> Short task
Copy the entire listing below, keeping every line the same.

Part of a data file
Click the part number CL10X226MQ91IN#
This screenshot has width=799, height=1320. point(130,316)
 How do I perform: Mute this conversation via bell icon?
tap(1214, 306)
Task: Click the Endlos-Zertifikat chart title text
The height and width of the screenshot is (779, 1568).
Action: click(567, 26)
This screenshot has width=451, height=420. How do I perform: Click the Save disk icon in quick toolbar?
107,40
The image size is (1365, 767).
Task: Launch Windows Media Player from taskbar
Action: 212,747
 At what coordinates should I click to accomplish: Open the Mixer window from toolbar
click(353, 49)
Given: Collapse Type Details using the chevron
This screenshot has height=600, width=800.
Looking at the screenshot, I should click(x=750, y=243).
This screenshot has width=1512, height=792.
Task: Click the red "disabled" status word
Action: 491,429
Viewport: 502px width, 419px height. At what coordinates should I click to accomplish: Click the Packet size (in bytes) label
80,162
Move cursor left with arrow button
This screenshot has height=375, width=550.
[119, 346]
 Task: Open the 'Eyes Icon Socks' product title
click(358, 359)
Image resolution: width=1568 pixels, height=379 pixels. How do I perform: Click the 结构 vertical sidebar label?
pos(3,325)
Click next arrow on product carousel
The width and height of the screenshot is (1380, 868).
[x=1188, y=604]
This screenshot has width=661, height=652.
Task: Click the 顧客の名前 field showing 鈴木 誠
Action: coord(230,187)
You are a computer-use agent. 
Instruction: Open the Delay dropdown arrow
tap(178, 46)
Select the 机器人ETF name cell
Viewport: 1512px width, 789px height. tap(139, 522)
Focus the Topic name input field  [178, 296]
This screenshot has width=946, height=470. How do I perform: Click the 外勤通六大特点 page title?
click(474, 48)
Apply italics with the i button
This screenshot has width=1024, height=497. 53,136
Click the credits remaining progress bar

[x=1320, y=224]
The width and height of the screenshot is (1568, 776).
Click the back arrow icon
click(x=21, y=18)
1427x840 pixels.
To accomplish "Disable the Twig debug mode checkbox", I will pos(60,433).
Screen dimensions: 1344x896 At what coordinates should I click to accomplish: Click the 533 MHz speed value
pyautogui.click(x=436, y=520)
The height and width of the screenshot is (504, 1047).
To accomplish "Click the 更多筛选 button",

> Written response
Click the part number CL10X226MQ91IN#
This screenshot has width=799, height=1320. point(130,316)
 How do I perform: Mute this conversation via bell icon?
tap(1214, 306)
Task: Click the Endlos-Zertifikat chart title text
The height and width of the screenshot is (779, 1568).
Action: click(567, 26)
This screenshot has width=451, height=420. How do I perform: Click the Save disk icon in quick toolbar?
107,40
The image size is (1365, 767).
Task: Launch Windows Media Player from taskbar
Action: 212,747
 At what coordinates should I click to accomplish: Open the Mixer window from toolbar
click(353, 49)
Given: Collapse Type Details using the chevron
This screenshot has height=600, width=800.
Looking at the screenshot, I should click(x=750, y=243).
This screenshot has width=1512, height=792.
Task: Click the red "disabled" status word
Action: 491,429
Viewport: 502px width, 419px height. At what coordinates should I click to accomplish: Click the Packet size (in bytes) label
80,162
Move cursor left with arrow button
This screenshot has height=375, width=550.
[119, 346]
 Task: Open the 'Eyes Icon Socks' product title
click(358, 359)
Image resolution: width=1568 pixels, height=379 pixels. How do I perform: Click the 结构 vertical sidebar label?
pos(3,325)
Click next arrow on product carousel
The width and height of the screenshot is (1380, 868).
[x=1188, y=604]
This screenshot has width=661, height=652.
Task: Click the 顧客の名前 field showing 鈴木 誠
Action: coord(230,187)
You are a computer-use agent. 
Instruction: Open the Delay dropdown arrow
tap(178, 46)
Select the 机器人ETF name cell
Viewport: 1512px width, 789px height. tap(139, 522)
Focus the Topic name input field  [178, 296]
This screenshot has width=946, height=470. How do I perform: Click the 外勤通六大特点 page title?
click(474, 48)
Apply italics with the i button
This screenshot has width=1024, height=497. 53,136
Click the credits remaining progress bar

[x=1320, y=224]
The width and height of the screenshot is (1568, 776).
Click the back arrow icon
click(x=21, y=18)
1427x840 pixels.
To accomplish "Disable the Twig debug mode checkbox", I will pos(60,433).
Screen dimensions: 1344x896 At what coordinates should I click to accomplish: Click the 533 MHz speed value
pyautogui.click(x=436, y=520)
The height and width of the screenshot is (504, 1047).
To accomplish "Click the 更多筛选 button",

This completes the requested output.